Any thoughts on this? I think the basic algorithm is sound, but I'd appreciate it if someone took a quick glance.

MatzeB edited edge metadata.Jan 13 2017, 11:16 AM

Can you explain why this needs an own pass. My first intuition would have been that this should be simple to solve at the SelectionDAG level.

inglorion requested changes to this revision.Jan 13 2017, 11:42 AM
inglorion edited edge metadata.

The implementation looks good to me. I think the ARM test is missing a few cases.

test/CodeGen/ARM/argument-copy-elision.ll
5 ↗(On Diff #84058)

I expect this should have the retaddr_taken and size_mismatch tests, too. If not, I think you can remove this declaration.

This revision now requires changes to proceed.Jan 13 2017, 11:42 AM
rnk added a comment.Jan 13 2017, 1:07 PM

Can you explain why this needs an own pass. My first intuition would have been that this should be simple to solve at the SelectionDAG level.

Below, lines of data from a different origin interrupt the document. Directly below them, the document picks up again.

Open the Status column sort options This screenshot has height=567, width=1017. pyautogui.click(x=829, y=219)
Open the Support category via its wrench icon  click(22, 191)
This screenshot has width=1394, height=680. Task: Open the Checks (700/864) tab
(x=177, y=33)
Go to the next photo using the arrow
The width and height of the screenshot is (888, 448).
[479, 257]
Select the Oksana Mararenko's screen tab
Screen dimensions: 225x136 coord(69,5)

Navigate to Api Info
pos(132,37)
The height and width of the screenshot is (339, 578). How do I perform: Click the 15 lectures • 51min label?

Initially I wanted it to be independent of ISel because we have 3 (!) ISel implementations. In particular, I was hoping to improve our -O0 code so that it's less bulky. However, I realized that x86 fastisel doesn't even handle arguments in memory, so I gave up on that. So, I guess it would be better to do this as part of SDAG.

Ideally, we'd do this as part of FunctionLoweringInfo::set so that the StaticAlloca map is populated with the fixed argument frame indices from the beginning of ISel, but we need to get the target to lower formal arguments first, which happens later. I could try lowering formal arguments up front, but that seemed more invasive than doing a standalone pass.

rnk abandoned this revision.Feb 7 2017, 11:54 AM

I rewrote this as an IR analysis and uploaded that as D29668